Right Now a Ransomware attack is Spreading Randomly To every computer worldwide

Right Now a Ransomware attack is Spreading Randomly To every computer worldwide

1 min


Ransomware may be mostly thought of as a (sometimes costly) nuisance, but when it hinders the ability of doctors and nurses to provide aid to those in need of emergency medical care, then it qualifies as armed robbery.


UK-based security architect Kevin Beaumont said:

"It is going to spread far and wide within the internal systems of organizations -- this is turning into the biggest cybersecurity incident I've ever seen,"

Right Now a Ransomware attack is Spreading Randomly To every computer worldwide 1

Cybersecurity firm Avast said it tracked more than 75,000 ransomware attacks in 99 countries on Friday.

This quickly spreading, nasty piece of malware crossed mountains and oceans to infect more than 70,000 machines around the world in a matter of hours.

Avast also said the majority of the attacks targeted Russia, Ukraine and Taiwan. But hospitals in the U.K., and global firms like Fedex (FDX) also reported they had come under assault.

How Did it happen?

Unknown attackers deployed a virus targeting Microsoft servers running the file sharing protocol Server Message Block (SMB). Only servers that weren’t updated after March 14 with the MS17-010 patch were affected; this patch resolved an exploit known as ExternalBlue, once a closely guarded secret of the National Security Agent, which was leaked last month by ShadowBrokers, a hacker group that first revealed itself last summer.

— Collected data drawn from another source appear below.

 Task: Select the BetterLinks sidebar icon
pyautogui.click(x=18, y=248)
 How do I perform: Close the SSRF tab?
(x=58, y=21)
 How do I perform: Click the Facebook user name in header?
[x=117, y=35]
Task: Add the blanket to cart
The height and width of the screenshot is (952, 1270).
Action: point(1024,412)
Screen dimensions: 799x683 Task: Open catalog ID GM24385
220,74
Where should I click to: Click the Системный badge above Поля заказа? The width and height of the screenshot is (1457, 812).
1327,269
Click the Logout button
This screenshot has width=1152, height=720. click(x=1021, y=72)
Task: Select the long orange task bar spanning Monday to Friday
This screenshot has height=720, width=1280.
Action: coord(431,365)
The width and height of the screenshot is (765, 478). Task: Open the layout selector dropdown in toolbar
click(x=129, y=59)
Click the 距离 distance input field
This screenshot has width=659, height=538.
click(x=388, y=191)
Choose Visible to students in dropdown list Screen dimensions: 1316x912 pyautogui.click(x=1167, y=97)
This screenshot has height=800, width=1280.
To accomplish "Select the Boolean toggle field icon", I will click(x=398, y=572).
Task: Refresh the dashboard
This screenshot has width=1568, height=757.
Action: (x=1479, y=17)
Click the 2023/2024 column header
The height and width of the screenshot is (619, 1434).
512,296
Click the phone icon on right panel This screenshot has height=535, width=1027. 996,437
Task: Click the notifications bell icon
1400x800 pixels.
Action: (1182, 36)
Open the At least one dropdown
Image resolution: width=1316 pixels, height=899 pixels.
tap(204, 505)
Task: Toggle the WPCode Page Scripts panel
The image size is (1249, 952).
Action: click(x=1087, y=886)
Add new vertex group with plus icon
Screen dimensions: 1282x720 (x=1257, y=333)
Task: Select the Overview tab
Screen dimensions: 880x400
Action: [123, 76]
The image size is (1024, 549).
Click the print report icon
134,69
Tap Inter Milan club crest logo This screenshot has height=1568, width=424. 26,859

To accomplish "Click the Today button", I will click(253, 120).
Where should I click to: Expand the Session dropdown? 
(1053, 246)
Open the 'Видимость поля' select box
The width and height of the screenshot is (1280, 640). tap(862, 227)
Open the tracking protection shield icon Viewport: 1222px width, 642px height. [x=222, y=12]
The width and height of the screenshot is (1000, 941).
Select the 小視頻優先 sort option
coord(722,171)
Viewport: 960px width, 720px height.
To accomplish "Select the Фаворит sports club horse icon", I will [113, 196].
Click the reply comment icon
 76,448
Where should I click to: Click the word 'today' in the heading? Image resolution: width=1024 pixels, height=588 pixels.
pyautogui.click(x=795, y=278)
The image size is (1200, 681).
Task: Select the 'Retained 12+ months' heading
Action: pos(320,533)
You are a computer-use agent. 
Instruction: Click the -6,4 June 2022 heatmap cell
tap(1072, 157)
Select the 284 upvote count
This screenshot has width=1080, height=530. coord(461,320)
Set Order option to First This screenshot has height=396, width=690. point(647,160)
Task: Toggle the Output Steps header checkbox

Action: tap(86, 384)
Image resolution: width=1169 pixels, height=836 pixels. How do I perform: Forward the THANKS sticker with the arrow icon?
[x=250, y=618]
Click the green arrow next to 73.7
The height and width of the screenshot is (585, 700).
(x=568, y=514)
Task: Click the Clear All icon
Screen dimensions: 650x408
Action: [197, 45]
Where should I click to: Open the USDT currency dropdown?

The ransomware, a suitably named WannaCry, did not spread due to people clicking on bad links. The only way to prevent this attack was to have already installed the update.

Kurt Baumgartner, the principal security researcher at security firm Kaspersky Lab, said: 

"Affected machines have six hours to pay up and every few hours the ransom goes up, Most folks that have paid up appear to have paid the initial $300 in the first few hours."

Sixteen National Health Service (NHS) organizations in the UK have been hit, and some of those hospitals have canceled outpatient appointments and told people to avoid emergency departments if possible. Spanish telecom company Telefónica (TEF) was also hit with the ransomware. The infected systems rendered files encrypted and inaccessible and a warning flashed across the screens. “You only have 3 days to submit the payment. After that the price will be doubled,” it reads. “Also if you don’t pay in 7 days, you won’t be able to recover your files forever.”

People are especially furious because hospitals were attacked

If you think you might be vulnerable to WannaCry, or you don’t remember installing any updates over the past month, your first step is to address that issue immediately.